A successful career in the arts and especially in the performing arts is difficult to think about as a product. After all, a human being is involved. The preparation necessary to become an actor is specific and requires an expenditure of dedication, time, and money.

By definition, your career is a focused application of a skill designed to provide earnings and satisfaction. Thus, no matter how personal an endeavor an acting career may be, certain principles of basic marketing can and do apply and ought to be employed even by the artist.

The proliferation of social media and the emphasis of having an online presence have created a marketplace crowded with options and information proclaiming the virtues of every product from toothpicks to artificial hearts. The focus on marketing offers has become essential.

Marketing – of any product – can be reduced to three essential principles: Product identity, packaging, and placement. When understood and effectively employed, these principles can help you navigate the overcrowded marketplace and enhance the prospect of success.

The “grandmother” of these principles is the first, product identity. Without a cleverly discerned and properly articulated statement of product identity, the second two principles, packaging and placement, aren’t even possible.

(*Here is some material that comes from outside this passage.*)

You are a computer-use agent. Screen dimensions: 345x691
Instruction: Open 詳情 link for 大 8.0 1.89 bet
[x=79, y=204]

It doesn’t take many interviews or auditions for an actor to realize that there’s more going on in a casting session than simply how proficiently a scene is read. It’s obvious that there are other factors at play besides the quality of your craftsmanship. And because you are not able to see the audition from their point of view, it is impossible to understand how they perceive the work, the “product”.

Product identity is pretty simple when you’re marketing toothpicks or even artificial hearts. If you’re trying to market one of those products, you can put it on a table in front of you, you can see it from the same angles as a potential buyer can see it. You can invite others to look at it with you. You can appreciate the item from their point of view and, thus, interpret the reactions they may have to the product. It isn’t the same when you are the product.

What can you do about it? Find out what’s going on in that outside point of view and integrate it with your interior point of view.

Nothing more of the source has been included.